Later in evening after his party, he started to cough. A real, smoker's-type cough. His first official not-connected-to-a-cold real cough. Two days later, we took him to the doctor. Our pediatrician, who is also a pulmonary specialist, is on holiday for a month, and the doctor who took her place prescribed Combivent in a nebuliser thrice a day for five days and Virlix syrup at bedtime. The diagnosis was bronchitis - viral or allergic.
Desperate to stop the cough and fearful of the possibility of pneumonia, we purchased the meds and borrowed a nebuliser. Little A cooperated at first; he likes biting things so we made him practise with the nebuliser mouthpiece before connecting it to the machine. Cooperation didn't last long though. The compressor's noise annoyed him and he would run away whenever we turned it on. In the end, we kept it running and just wafted the smoke in his general direction. This happened thrice out of what my husband and I decided would be 10 doses instead of the prescribed 15.
Since the cough showed no signs of improvement, I took the sneaky route for the next 3 doses. When Little A fell asleep, I attached the inhalation mask to the nebuliser and that way made sure the medicine got into his system.

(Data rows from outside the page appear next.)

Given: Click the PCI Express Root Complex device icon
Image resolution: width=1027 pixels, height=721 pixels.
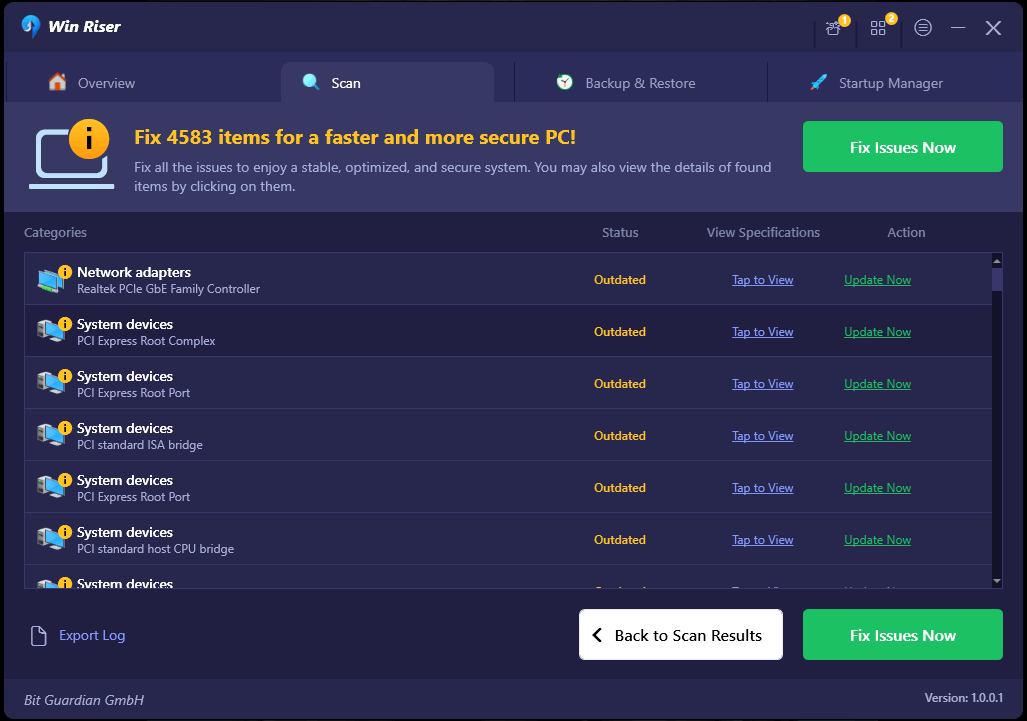Looking at the screenshot, I should coord(51,332).
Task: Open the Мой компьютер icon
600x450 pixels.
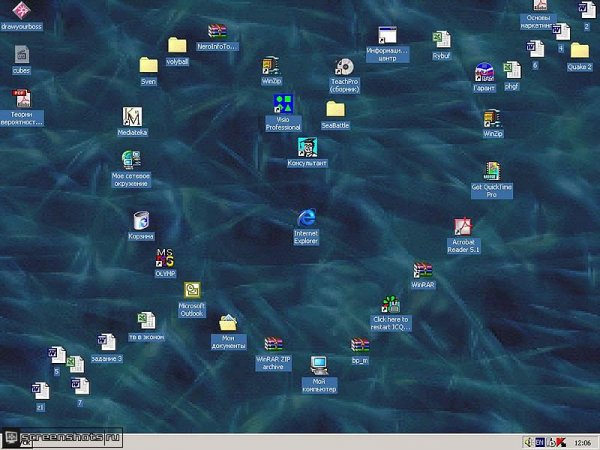Action: [320, 365]
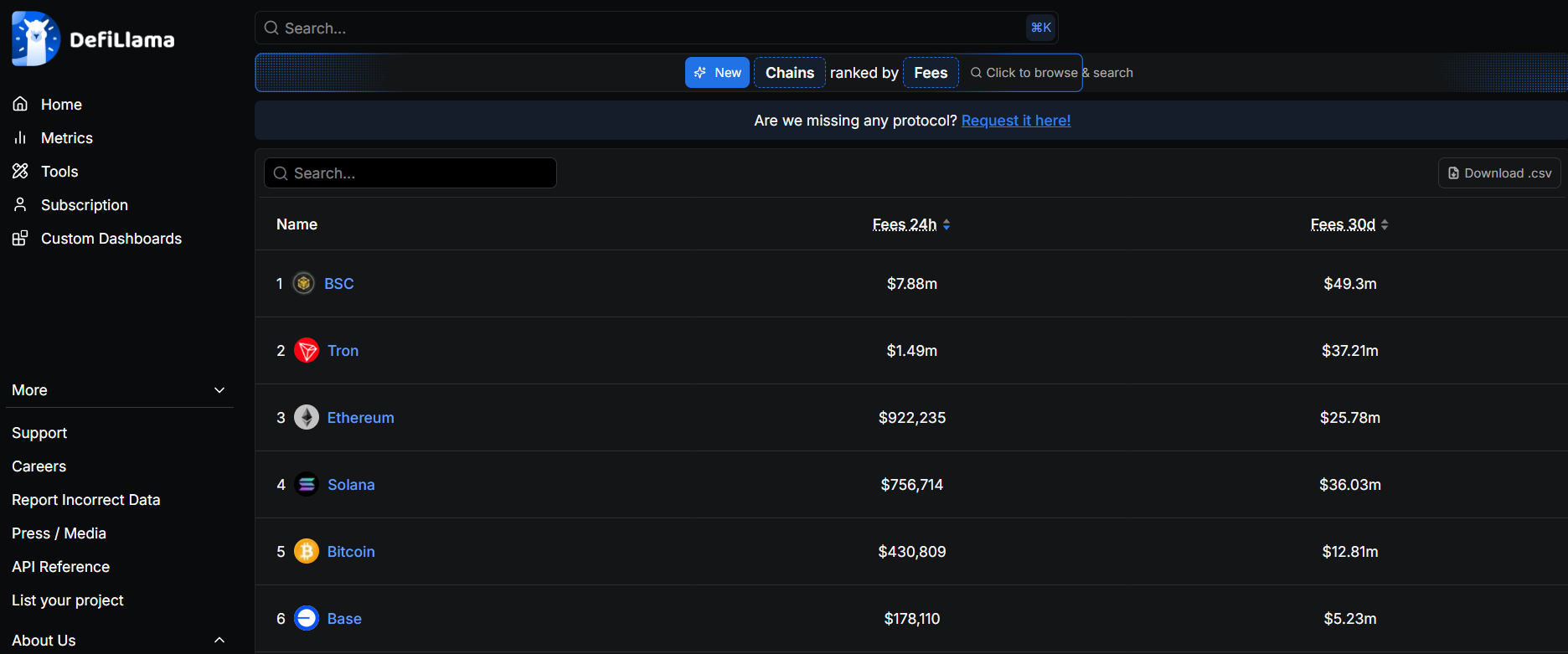Image resolution: width=1568 pixels, height=654 pixels.
Task: Download the table as .csv
Action: point(1499,173)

Then I read up on Combivent. (Note: according to my sister and best friend, our pediatrician only prescribes saline solution for use with a nebuliser. However, since Little A's cough was pretty bad, I figured the doctor knew what she was doing prescribing a stronger drug.) What I read totally freaked me out.
Combivent is an asthma medicine, most commonly used to treat chronic obstructive pulmonary disease. My son does not, to my knowledge, have asthma or any sort of pulmonary disease. Combivent cannot be used by those with soy and nut allergies and can cause severe allergic reactions, including swelling of the face, nose and throat and anaphylatic shock. Furthermore, the dosage given to my son is recommended only for people over 12 years old, and the drug is not recommended for children below age 12.
More frightening still are the possible side effects: chest pain or heaviness, difficulty breathing, dizziness, nausea or blurred vision, loss of feeling in the left arm and shoulder, increased blood pressure, hypertension and death. My son is two years old. He doesn't even say Mama, how can he tell me if he's having difficulty breathing or can't feel his arm anymore?
We stopped the Combivent doses after reading all this, completing 6 doses in all. One week later, the cough is slowly getting better. We are still keeping close watch over Little A - he never had a fever and his energy level and appetite are the same, so we pray this was just a cough brought on by swimming in cool weather or a virus. When our regular pediatrician comes back, we will take Little A to see her.
Meanwhile, I have learned my lesson. Never give your child any meds without reading up on them first, and seek a second opinion if you feel the need.